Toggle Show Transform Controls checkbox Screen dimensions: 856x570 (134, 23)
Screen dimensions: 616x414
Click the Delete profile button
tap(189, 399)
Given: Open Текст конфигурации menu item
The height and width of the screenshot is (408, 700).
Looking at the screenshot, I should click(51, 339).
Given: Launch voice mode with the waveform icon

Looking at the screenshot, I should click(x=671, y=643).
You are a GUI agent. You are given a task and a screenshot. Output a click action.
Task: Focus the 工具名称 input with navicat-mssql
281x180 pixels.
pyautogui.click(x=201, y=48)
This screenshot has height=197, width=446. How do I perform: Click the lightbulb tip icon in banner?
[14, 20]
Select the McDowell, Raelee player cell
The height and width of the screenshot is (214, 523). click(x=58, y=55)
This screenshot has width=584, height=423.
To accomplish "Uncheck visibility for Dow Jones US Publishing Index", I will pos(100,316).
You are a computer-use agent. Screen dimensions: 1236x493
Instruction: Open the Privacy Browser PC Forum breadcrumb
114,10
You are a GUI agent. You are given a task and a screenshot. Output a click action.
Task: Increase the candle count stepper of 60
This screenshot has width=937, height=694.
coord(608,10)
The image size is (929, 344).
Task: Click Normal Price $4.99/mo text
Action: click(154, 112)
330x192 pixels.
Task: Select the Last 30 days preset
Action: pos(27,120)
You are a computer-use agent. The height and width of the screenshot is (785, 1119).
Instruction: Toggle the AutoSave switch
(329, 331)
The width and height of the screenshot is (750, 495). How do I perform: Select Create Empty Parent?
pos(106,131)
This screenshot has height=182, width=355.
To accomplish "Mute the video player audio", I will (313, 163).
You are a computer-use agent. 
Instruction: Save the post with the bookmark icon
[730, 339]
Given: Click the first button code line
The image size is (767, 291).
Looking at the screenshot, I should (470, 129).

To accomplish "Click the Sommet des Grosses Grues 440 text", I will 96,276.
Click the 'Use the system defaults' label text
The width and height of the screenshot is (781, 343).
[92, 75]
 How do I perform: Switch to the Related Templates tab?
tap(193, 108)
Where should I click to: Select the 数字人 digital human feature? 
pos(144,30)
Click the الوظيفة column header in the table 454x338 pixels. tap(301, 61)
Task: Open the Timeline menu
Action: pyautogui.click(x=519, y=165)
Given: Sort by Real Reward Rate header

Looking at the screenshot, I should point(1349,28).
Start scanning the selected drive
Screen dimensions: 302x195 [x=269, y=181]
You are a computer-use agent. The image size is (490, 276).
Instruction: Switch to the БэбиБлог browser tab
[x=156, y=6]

__WORK ORDER__: In the answer, include exactly the lines from the line containing "This screenshot has height=182, width=355." through the end of the data, and nothing else.

__RESULT__:
This screenshot has height=182, width=355.
To accomplish "Mute the video player audio", I will (313, 163).
You are a computer-use agent. 
Instruction: Save the post with the bookmark icon
[730, 339]
Given: Click the first button code line
The image size is (767, 291).
Looking at the screenshot, I should (470, 129).

To accomplish "Click the Sommet des Grosses Grues 440 text", I will 96,276.
Click the 'Use the system defaults' label text
The width and height of the screenshot is (781, 343).
[92, 75]
 How do I perform: Switch to the Related Templates tab?
tap(193, 108)
Where should I click to: Select the 数字人 digital human feature? 
pos(144,30)
Click the الوظيفة column header in the table 454x338 pixels. tap(301, 61)
Task: Open the Timeline menu
Action: pyautogui.click(x=519, y=165)
Given: Sort by Real Reward Rate header

Looking at the screenshot, I should point(1349,28).
Start scanning the selected drive
Screen dimensions: 302x195 [x=269, y=181]
You are a computer-use agent. The image size is (490, 276).
Instruction: Switch to the БэбиБлог browser tab
[x=156, y=6]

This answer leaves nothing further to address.